--- Start of Reading passage ---

Opinion
CAUSE NO.: AU-16-CA-00941-SS
03-01-2018
ORVID POWELL, II, Plaintiff, v. AMERICAN BANKERS INSURANCE COMPANY OF FLORIDA d/b/a ASSURANT SOLUTIONS, Defendant.
ORDER
BE IT REMEMBERED on this day the Court reviewed the file in the above-styled cause, and specifically, Defendant American Bankers Insurance Company of Florida (ABIC)'s Motion for Summary Judgment [#44], Plaintiff Orvid Powell's Response [#49] in opposition, and ABIC's Reply [#55] in support, as well as Powell's Motion for Extension of Time to Complete Discovery [#48] and ABIC's Response [#53] in opposition. Having reviewed the documents, the relevant law, and the case file as a whole, the Court now enters the following opinion and orders.
Powell requests for an extension of time to complete discovery is based solely on his ignorance of his ability to request discovery documents and his misunderstanding of the discovery deadline. Mot. Ext. Time [#48] at 1. Though the Court is sympathetic to Powell's difficulties in prosecuting this case pro se, his ignorance of the rales does not constitute good cause under Rule 16. See FED. R. CRV. P. 16(b)(4). Moreover, ABIC represents it has already responded to Powell's belated discovery request and provided its document production to Powell. For these reasons, the Court DENIES Powell's motion for an extension of time to complete discovery.
Background
This is an employment discrimination case. ABIC hired Powell as a human resources associate in May 2009. Mot. Summ. J. [#44-3] Ex. C (Stingone Decl.) at 3. ABIC's human resources team—consisting of Powell and five other associates—was responsible for data entry related to ABIC's employee-management systems. Id. Since 2007, the human resources team has been supervised and managed by Lisa Stingone. Id. at 2.
In December 2013, Powell asked for a received permission to work from Austin, Texas on a temporary basis. Id. at 4. Subsequently, Powell's job performance in 2014 and 2015 lagged behind that of his coworkers. Id. at 4-5. Powell received the lowest performance evaluation scores of any member of the HREA team in both 2014 and 2015. Id. Powell also passed audits of his work at a lower rate than his coworkers. Id.
ABIC contends that sometime in the spring of 2015 it began to automate certain data entry functions performed by the human resources team. Id. at 5. ABIC further contends that as a result of this ongoing automation, it no longer needed to employ six human resources associates. Id. at 5-6. Stingone, the manager of the human resources team, determined Powell should be let go because he qualified as the lowest performing member of the human resources team. Id.

--- End of Reading passage ---
--- Start of Items ---

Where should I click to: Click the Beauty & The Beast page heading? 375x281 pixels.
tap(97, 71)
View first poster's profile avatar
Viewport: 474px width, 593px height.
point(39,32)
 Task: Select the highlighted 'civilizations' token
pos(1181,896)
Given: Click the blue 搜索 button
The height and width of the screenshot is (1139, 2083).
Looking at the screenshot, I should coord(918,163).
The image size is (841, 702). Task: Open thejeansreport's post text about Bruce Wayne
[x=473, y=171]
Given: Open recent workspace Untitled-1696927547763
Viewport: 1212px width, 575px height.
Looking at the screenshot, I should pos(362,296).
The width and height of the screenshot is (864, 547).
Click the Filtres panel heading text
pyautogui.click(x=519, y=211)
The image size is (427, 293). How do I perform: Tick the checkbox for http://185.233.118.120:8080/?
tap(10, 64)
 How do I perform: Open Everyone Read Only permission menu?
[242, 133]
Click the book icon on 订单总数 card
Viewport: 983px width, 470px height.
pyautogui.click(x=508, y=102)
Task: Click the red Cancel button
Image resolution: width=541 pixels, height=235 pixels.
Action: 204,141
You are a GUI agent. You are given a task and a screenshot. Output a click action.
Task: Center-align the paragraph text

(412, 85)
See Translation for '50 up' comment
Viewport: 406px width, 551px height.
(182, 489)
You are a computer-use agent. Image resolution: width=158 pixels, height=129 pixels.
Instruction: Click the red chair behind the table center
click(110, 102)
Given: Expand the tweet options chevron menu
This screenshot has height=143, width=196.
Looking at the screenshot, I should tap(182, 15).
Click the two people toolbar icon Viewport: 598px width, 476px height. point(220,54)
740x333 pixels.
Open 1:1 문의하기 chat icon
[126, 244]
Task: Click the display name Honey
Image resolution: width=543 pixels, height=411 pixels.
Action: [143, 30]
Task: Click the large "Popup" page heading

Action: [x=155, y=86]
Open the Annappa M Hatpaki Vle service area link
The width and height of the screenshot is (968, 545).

--- End of Items ---

**Objective:** Print the passage of the court order above between "Powell requests for" and "to complete discovery.", inclusive, reproducing every word and mark without alteration.

**Answer to the task:**
Powell requests for an extension of time to complete discovery is based solely on his ignorance of his ability to request discovery documents and his misunderstanding of the discovery deadline. Mot. Ext. Time [#48] at 1. Though the Court is sympathetic to Powell's difficulties in prosecuting this case pro se, his ignorance of the rales does not constitute good cause under Rule 16. See FED. R. CRV. P. 16(b)(4). Moreover, ABIC represents it has already responded to Powell's belated discovery request and provided its document production to Powell. For these reasons, the Court DENIES Powell's motion for an extension of time to complete discovery.